Troubleshooting¶

This document contains troubleshooting instructions for common issues that you may encounter when using vLLM Hardware Plugin for Intel® Gaudi®.

FP8 model fails when torch compile is enabled¶

If your Floating Point 8-bit (FP8) model is not working when torch compile is enabled and you receive the following error, the issue is likely caused by the Runtime Scale Patching feature.

AssertionError: Scaling method "ScaleMethodString.ACT_MAXABS_PCS_POW2_WEIGHT_MAXABS_PTS_POW2_HW" is not supported for runtime scale patching (graph recompile reduction)

The default Runtime Scale Patching feature does not support the scaling method that your workload is using for the FP8 execution.

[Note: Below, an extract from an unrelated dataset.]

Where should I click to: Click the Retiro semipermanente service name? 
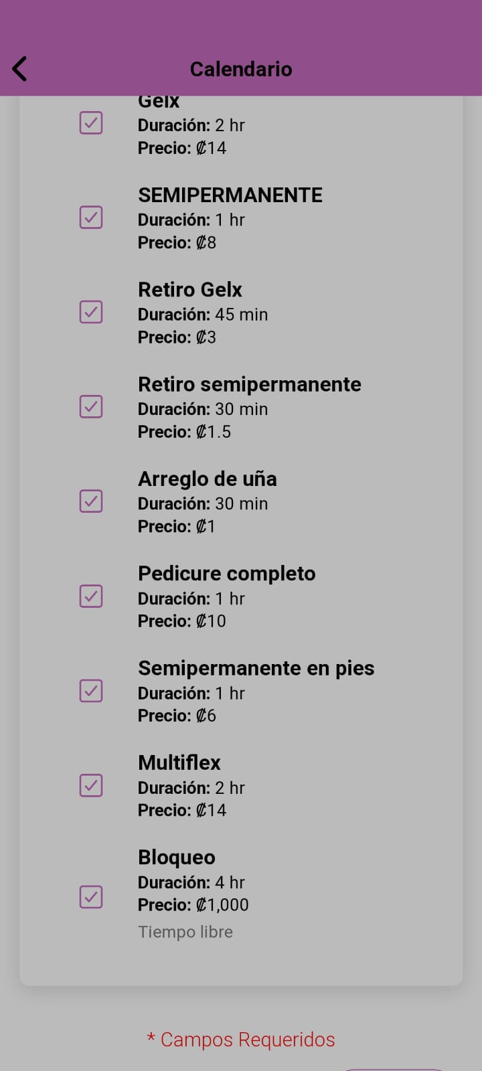249,384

To fix the issue, disable Runtime Scale Patching when running this model by exporting RUNTIME_SCALE_PATCHING=0 in your environment.

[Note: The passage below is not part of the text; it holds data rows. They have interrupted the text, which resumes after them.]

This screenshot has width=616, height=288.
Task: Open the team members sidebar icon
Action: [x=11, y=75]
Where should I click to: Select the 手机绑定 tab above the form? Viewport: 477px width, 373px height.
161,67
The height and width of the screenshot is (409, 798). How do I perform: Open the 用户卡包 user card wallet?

Server error occurs when setting max_concurrency¶

If setting max_concurrency causes the following error, the specified value is likely incorrect.

assert num_output_tokens == 0, \
(EngineCore_DP0 pid=545) ERROR 10-13 06:03:56 [core.py:710] AssertionError: req_id: cmpl-benchmark-serving39-0, 236

vLLM calculates the maximum available concurrency for current environment based on KV cache settings. To fix the issue, use the value printed in logs:

[kv_cache_utils.py:1091] Maximum concurrency for 4,352 tokens per request: 10.59x

In this example, the correct max_concurrency value in this specific scenario is 10.

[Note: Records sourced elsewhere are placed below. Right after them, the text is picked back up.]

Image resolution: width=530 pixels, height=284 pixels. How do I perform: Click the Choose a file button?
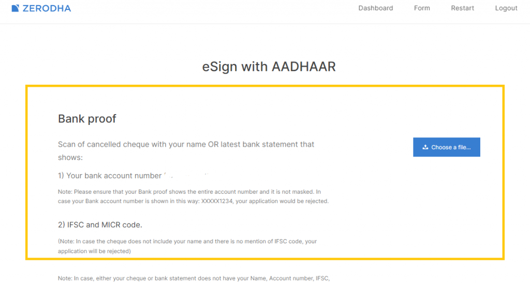447,147
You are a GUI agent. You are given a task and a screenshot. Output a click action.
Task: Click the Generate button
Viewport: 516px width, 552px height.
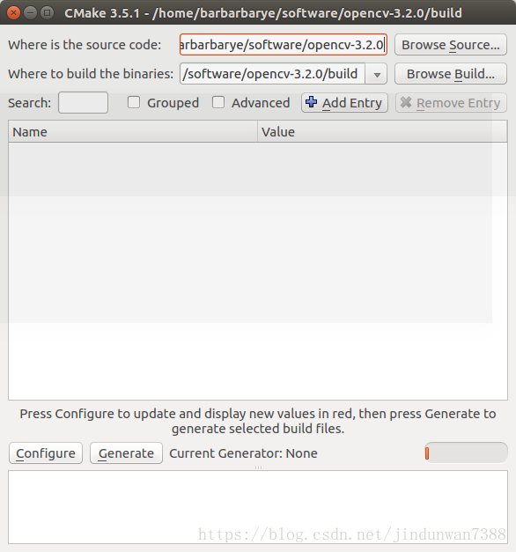[x=126, y=453]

Out-of-memory errors occur during inference¶

Factors such as available HPU memory, model size, and input sequence length may prevent the standard inference command from running successfully for your model, potentially resulting in out-of-memory (OOM) errors. To address these errors, consider the following recommendations:

Increase gpu_memory_utilization to a higher value than the default 0.9. To address memory limitations, vLLM pre-allocates HPU cache using the percentage of memory defined by gpu_memory_utilization. Increasing this value allocates more space for the KV cache.
Increase tensor_parallel_size to a higher value than the default 1. This method distributes the model weights across HPUs, increasing the memory available for the KV cache on each HPU.
Decrease max_num_seqs or max_num_batched_tokens: It may reduce the number of concurrent requests in a batch, leading to lower KV cache usage.
Disable HPU Graphs completely by switching to any other execution mode to maximize KV cache space allocation.